Les choses ne s’améliorent guère lorsque débarque dans son bureau Zuruaga. Court sur pattes, costume sombre et colifichets plaqués or à tous les étages, le type respire l’antipathie. Il use et abuse d’une autorité au moins aussi factice que se faconde, questionnant sans cesse Arregui sur sa relation privilégiée avec le roi d’Espagne. N’étant pas enclin à supporter ses manières vulgaires de nouveau riche, Arregui classe aussitôt le fâcheux dans la catégorie baudruche. Mais, l’étron plaqué or, comme le surnomme le détective, est arrivé en compagnie d’un assistant, le genre armoire à glace et petite tête. Et il se montre insistant. Au moins autant que son beau-frère qui n’arrête pas de l’appeler au téléphone. Paraîtrait que la ministre souhaite le voir. Paraîtrait même que l’Espagne a besoin de lui. Que l’Espagne aille se faire foutre !

Troisième roman à paraître dans nos contrées, Je reste roi d’Espagne ne déçoit pas l’aficionado de Carlos Salem. Entre monts de Castille et plateau de la Mancha, l’auteur argentin use des ressorts de la road-story, avec une propension pour le détour et la flânerie propice à l’introspection, la mélancolie saupoudrée d’un humour salutaire. En somme, un vrai remède contre la sinistrôse ambiante doublé d’une multitude de clins d’œil adressés au polar.

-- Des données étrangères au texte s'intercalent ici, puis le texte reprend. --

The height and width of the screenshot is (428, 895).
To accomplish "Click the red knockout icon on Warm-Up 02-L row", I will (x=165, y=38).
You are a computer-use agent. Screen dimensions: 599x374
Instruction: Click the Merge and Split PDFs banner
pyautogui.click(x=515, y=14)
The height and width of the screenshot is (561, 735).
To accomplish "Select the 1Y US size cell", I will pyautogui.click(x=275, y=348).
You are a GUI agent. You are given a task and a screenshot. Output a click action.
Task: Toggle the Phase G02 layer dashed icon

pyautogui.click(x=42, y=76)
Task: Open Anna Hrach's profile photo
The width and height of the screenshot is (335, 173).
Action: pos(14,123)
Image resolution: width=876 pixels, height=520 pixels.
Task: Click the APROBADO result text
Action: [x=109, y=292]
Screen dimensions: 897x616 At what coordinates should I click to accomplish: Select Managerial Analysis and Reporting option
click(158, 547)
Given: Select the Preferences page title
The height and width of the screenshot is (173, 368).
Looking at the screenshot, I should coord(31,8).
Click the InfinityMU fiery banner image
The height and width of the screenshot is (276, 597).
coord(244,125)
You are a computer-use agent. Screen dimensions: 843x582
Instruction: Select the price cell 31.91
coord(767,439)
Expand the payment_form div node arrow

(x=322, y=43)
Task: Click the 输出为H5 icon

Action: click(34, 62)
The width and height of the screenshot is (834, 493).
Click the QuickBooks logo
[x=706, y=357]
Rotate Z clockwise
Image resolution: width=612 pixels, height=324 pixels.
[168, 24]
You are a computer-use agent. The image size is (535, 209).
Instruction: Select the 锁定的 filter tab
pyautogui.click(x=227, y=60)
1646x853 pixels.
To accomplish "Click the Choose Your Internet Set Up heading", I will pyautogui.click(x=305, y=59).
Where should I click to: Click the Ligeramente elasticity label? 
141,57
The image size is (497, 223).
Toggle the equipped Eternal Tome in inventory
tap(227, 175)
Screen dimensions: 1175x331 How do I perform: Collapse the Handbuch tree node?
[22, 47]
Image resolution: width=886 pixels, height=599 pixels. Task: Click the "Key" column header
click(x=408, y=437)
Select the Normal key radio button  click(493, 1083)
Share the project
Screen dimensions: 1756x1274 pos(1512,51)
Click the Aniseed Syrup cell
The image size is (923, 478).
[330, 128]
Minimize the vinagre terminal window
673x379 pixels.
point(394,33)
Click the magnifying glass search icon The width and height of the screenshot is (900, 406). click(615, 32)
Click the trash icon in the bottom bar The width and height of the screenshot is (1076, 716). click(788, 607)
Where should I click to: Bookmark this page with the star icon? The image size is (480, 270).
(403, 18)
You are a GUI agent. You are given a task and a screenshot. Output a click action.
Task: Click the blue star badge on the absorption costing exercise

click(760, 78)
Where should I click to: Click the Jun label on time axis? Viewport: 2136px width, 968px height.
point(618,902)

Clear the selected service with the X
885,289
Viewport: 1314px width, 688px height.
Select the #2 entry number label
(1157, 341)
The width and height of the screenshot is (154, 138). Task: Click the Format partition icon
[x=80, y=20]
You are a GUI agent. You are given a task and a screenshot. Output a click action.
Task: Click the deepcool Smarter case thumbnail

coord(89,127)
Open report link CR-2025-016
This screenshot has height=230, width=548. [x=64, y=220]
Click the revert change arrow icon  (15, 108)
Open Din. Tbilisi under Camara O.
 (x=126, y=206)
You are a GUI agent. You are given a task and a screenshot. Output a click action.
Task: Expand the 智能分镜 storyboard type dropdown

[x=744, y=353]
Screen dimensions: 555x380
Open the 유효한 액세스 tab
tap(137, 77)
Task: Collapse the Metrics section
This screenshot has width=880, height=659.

Si l’intrigue paraît beaucoup plus sage, on pourrait même dire empreinte d’une certaine gravité, Salem ne fait pas complètement l’impasse sur la dinguerie. Il nous emmène en marge des villes et des autoroutes dans une Espagne minérale, restée coincée quelque part du côté des années 1950. En route, pour un périple jalonné de villages aux noms improbables, regroupés autour de leur unique bar et de leur clocher identique. Pour ainsi dire au milieu de nulle part, hors du temps. À la recherche de la rivière dont personne ne se rappelle le nom, traqués par Zuruaga et ses sbires, Arregui et Juan « Juanito » Carlos courent après le temps perdu. Une femme, les jeux de l’enfance : rien que des souvenirs. Des images baignées de nostalgie, rythmées par des rencontres abracadabrantes. Un roi à la recherche du petit garçon qu’il était, et qui au passage s’amuse beaucoup dans cette course-poursuite au ralenti, fertile en rebondissements rocambolesques. Un voyant rétroviseur qui connaît tout sur le passé d’autrui – ce qui n’est pas sans risque –, mais a oublié le sien. Un chef d’orchestre en quête de sa symphonie perdue et de l’amour de sa vie. Toutefois, à trop courir derrière son passé, ne tourne-t-on pas en rond ? Ne rate-t-on pas sa vie ?

Heureusement, Arregui peut compter sur ses amis. Raúl Soldati et Octavio Rincón, les deux compères de Aller simple. Nemo, le jeune hacker qui aimerait bien voir Arregui sortir avec sa mère. Et bien d’autres, parmi lesquels on notera Paco Ignacio Taibo II himself. De quoi réjouir l’amateur de polar…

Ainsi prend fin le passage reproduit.